Методологической основой нашего исследования выступают традиционные для историко-философского исследования аналитические методы: прежде всего, это метод проблемного анализа и элементы сравнительно-исторического (компаративистского) анализа.

Первостепенное значение для успешного достижения поставленных целей имеет также герменевтический подход, т.к. интерпретация и «переинтерпретация» имеющихся в нашем распоряжении текстов является главным инструментом постижения их зачастую далеко не очевидных смыслов, кроме того, это единственный способ актуализации философского содержания прошлых эпох. И, наконец, поскольку именно в русле апофатической традиции возникают все исторические формы диалектики, в необходимых случаях мы использовали также и диалектический метод.

Научная новизна диссертационного исследования связана недостаточной исследованностью апофатической проблематики в истории философии и заключается в следующем:

- Представлено оригинальное исследование апофатической традиции как целостного феномена европейской философской мысли. Впервые проблема «ученого незнания» рассмотрена в неразрывной связи с историческим развитием апофатической традиции философствования, что позволило представить эту связь в качестве одной из детерминант историко-философского процесса.

- На примере философии Сократа и Платона осуществлено историко-философское исследование истоков проблемы «ученого незнания»; показана её генетическая связь с проблематикой философского вопрошания и становлением философской рефлексии как таковой.

- Исследованы существенные этапы формирования и развития доктрины «docta ignorantia»:

1) в античном платонизме и неоплатонизме (на материале философских учений Платона и Плотина);

2) в традиции средневекового апофатического неоплатонизма (Августин, Дионисий Ареопагит, Экхарт, Каллист Катафигиот);

15 Наиболее значимыми для данного исследования явились тексты Николая Кузанского: «Об ученом незнании», «Апология ученого незнания», «О предположениях», «О неином», «О возможности-бытии», «О вершине созерцания», «Об охоте за мудростью», «Книги простеца», а также так называемые малые произведения, в том числе диалог «О сокрытом Боге». Именно анализ и интерпретация этих произведений предопределили структуру нашего исследования в целом.

3) в неоплатоническом гуманизме раннего Ренессанса и тесно связанной с ним философии и теологии Николая Кузанского.

- Показана органическая связь доктрины «ученого незнания» Николая Кузанского с предшествующей апофатической традицией, и в связи с этим продемонстрированы широкие инновационные возможности апофатической установки мысли. В ходе анализа ключевых идей и интуиции Кузанца выявлен их эвристический потенциал для новоевропейской философии и науки.

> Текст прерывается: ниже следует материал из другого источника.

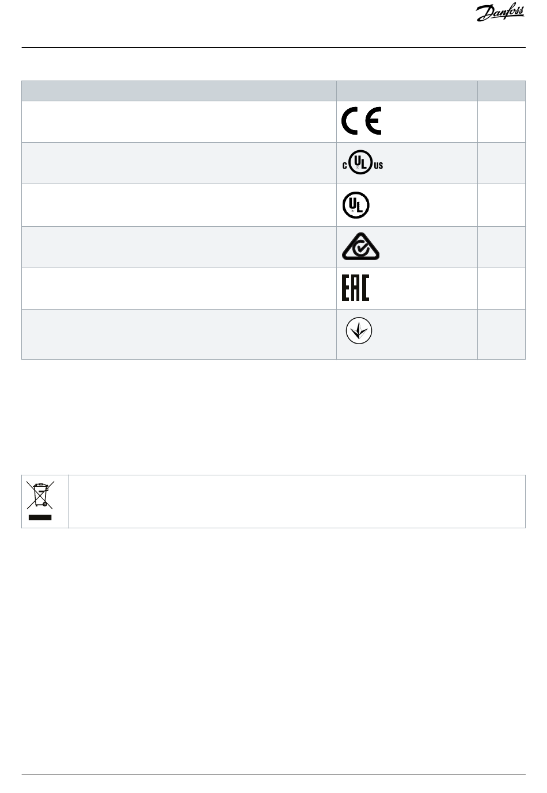Click the black bar beneath the wheelie bin
This screenshot has width=547, height=793.
pos(39,517)
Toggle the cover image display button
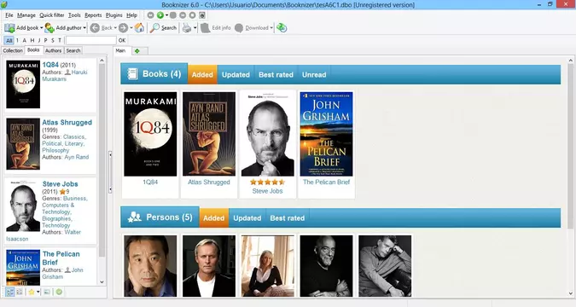Image resolution: width=576 pixels, height=307 pixels. [47, 292]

На защиту выносятся следующие положения:

1. Апофатическая традиция возникает в философской мысли античности и изначально представляет собой интеллектуальную теоретическую процедуру, родственную абстрагированию и направленную на постижение предельных оснований бытия и познания, и лишь впоследствии принимает форму апофатической (негативной) теологии, не утрачивая при этом своего философского содержания. В дальнейшем апофатическая традиция становится одним из определяющих факторов историко-философского процесса.

2. Процесс генезиса философии обусловлен единством философского вопрошания («знающего незнания») и возникающей на этой апофатической основе философской саморефлексии. Полномасштабная рефлексия над смыслом философской апофатики впервые осуществляется в античном платонизме (включая неоплатонизм), что приводит к созданию первых философско-теологических концепций «ученого незнания».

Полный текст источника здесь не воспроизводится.